In a preferred embodiment, every part of nutrient drug comprises 1mg to 1000mg, more preferably 2mg is to the Cajanus (the preferably form of the extract of inclusion compound A-H) of 500mg and 1mg to 2000mg, preferably 1mg is to the glycosamine of 1500mg.
In another aspect, the present invention relates to comprise medicine according to compositions of the present invention and medicine acceptable carrier.
Those skilled in the art will know that which kind of carrier can be used as the medicine acceptable carrier.Suitable pharmaceutical carrier is for example at the canonical reference document of this area---describes to some extent among the preceding text Remington ' s Pharmaceutical Sciences.The example of the receivable carrier of this type medicine is the inorganic and organic support material that is applicable to that mouth/parenteral/injectable is used, and comprises water, gelatin, arabic gum, lactose, starch, magnesium stearate, Talcum, vegetable oil or the like.

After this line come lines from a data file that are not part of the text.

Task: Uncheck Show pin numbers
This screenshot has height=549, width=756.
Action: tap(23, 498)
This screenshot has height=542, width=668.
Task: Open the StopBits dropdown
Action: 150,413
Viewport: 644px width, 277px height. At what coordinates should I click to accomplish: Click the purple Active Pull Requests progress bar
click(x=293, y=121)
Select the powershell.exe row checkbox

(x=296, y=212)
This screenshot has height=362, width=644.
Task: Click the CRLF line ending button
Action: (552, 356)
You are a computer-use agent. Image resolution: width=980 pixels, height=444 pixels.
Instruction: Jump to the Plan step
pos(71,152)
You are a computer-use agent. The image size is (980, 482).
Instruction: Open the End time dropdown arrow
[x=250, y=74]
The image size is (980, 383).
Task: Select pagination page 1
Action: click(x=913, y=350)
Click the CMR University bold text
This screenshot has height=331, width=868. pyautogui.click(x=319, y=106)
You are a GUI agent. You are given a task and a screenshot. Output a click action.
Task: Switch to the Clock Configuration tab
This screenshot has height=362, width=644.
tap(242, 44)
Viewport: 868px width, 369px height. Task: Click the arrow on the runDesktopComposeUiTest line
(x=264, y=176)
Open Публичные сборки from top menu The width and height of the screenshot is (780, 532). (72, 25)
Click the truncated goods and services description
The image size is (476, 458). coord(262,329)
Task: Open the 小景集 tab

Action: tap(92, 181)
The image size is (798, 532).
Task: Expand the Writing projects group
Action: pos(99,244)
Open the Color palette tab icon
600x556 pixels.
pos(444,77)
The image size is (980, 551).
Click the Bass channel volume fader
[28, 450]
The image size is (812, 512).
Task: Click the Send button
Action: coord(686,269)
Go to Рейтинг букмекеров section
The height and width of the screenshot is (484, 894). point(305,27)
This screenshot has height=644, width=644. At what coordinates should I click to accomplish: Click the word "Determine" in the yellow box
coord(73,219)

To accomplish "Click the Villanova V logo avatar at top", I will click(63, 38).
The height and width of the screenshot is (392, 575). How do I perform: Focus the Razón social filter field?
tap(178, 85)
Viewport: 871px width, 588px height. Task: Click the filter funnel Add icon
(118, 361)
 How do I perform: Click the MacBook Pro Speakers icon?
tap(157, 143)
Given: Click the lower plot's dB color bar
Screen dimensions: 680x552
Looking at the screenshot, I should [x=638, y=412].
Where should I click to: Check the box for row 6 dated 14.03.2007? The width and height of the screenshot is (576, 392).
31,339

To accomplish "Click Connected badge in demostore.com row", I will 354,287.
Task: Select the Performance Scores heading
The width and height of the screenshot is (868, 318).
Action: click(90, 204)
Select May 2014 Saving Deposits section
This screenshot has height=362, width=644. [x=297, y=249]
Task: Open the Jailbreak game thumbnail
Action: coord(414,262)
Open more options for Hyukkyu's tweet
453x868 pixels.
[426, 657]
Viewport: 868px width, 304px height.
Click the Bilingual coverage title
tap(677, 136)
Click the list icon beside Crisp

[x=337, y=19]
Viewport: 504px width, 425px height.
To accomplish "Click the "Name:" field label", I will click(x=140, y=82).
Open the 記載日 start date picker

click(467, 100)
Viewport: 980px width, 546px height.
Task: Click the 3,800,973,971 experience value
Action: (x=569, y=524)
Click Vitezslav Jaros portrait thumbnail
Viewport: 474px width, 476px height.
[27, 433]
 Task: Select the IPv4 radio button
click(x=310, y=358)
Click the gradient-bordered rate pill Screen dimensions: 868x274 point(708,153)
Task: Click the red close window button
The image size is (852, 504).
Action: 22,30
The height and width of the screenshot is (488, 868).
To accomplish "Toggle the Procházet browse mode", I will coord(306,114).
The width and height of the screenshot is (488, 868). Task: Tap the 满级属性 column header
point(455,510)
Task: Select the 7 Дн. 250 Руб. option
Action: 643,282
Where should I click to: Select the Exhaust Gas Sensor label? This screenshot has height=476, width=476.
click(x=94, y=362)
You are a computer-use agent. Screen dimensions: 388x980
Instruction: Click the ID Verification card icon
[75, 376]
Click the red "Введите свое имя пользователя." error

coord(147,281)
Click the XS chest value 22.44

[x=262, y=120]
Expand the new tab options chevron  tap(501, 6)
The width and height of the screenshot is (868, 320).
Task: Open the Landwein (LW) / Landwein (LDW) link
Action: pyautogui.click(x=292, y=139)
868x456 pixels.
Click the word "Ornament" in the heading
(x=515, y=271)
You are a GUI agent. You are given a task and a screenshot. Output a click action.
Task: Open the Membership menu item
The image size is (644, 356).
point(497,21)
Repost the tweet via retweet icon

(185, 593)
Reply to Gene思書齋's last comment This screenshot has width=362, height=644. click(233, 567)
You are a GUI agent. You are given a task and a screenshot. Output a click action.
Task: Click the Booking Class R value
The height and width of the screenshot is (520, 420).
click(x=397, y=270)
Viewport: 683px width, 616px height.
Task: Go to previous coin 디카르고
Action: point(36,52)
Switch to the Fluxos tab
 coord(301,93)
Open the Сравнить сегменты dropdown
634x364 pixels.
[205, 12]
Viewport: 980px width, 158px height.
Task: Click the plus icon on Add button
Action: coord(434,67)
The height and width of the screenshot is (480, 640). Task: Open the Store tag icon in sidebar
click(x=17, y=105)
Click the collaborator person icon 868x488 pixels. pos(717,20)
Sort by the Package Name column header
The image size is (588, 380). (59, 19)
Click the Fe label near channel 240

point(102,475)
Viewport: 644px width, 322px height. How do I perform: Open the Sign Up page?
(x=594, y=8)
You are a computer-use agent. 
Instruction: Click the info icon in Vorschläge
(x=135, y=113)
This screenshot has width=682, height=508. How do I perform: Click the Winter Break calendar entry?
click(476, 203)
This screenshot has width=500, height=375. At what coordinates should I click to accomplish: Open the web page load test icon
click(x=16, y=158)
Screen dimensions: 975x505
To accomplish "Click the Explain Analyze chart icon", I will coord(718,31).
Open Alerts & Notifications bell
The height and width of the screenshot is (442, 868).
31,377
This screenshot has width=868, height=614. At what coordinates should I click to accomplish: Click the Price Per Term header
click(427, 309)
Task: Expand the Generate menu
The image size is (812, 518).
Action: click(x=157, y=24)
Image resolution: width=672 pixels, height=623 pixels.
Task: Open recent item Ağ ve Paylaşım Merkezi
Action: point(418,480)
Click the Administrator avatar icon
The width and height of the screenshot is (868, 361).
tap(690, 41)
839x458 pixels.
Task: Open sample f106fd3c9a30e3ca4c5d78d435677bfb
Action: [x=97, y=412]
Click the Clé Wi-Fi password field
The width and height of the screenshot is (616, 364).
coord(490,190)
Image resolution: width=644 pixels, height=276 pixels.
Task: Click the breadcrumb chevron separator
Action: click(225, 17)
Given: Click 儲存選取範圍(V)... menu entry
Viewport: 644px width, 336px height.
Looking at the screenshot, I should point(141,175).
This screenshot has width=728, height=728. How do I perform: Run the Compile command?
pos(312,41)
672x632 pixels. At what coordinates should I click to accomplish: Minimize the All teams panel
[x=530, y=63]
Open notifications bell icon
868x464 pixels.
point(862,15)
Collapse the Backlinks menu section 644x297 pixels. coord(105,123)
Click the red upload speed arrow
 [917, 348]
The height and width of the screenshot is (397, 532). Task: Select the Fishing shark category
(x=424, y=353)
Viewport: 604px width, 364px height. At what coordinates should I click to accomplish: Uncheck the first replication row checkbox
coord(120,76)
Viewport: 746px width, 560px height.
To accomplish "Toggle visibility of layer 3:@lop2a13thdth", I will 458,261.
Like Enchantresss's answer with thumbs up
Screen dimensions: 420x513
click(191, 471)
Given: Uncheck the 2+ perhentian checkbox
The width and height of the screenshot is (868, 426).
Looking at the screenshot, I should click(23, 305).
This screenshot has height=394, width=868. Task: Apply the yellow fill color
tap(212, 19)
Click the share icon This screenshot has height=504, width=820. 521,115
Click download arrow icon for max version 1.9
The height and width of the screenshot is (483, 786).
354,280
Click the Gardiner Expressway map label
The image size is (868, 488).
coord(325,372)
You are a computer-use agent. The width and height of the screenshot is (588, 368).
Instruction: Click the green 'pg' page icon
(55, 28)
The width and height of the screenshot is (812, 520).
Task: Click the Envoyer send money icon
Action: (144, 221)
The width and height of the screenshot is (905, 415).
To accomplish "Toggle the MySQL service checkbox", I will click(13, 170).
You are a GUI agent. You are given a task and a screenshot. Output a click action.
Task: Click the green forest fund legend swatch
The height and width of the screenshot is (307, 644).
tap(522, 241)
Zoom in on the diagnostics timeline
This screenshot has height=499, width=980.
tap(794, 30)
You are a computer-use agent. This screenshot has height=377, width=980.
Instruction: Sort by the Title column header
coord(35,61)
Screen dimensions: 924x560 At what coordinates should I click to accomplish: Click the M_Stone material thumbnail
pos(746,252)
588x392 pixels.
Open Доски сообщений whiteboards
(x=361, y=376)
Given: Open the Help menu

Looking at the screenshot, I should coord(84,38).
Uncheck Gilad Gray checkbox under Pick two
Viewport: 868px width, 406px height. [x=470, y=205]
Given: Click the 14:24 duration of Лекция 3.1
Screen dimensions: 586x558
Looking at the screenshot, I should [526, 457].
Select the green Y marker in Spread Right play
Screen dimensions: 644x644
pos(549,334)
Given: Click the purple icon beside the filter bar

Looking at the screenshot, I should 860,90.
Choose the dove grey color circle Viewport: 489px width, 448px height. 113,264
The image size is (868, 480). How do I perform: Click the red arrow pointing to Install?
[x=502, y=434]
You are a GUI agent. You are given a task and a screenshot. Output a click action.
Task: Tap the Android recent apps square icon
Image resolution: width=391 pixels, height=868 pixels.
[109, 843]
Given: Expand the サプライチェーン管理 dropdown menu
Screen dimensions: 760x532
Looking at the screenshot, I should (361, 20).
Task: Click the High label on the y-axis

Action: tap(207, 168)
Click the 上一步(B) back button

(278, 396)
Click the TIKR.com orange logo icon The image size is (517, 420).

Pharmaceutical composition can also contain conventional medicated premix and adjuvant, excipient or diluent, and it includes but not limited to: the gelatin in water, any source, plant gum, lignosulfonates, Talcum, sugar, starch, arabic gum, vegetable oil, PAG, flavoring agent, antiseptic, stabilizing agent, emulsifying agent, buffer, lubricant, coloring agent, wetting agent, filler or the like.
In a preferred embodiment, medicine is the form of powder, tablet, capsule, gel, liquid or solid embodiment.
The dosage of each component and ratio can use common clinical preceding and clinical trial to confirm by those skilled in the art in the pharmaceutical composition, or use the common consideration about the nutraceutical composition preparation to determine.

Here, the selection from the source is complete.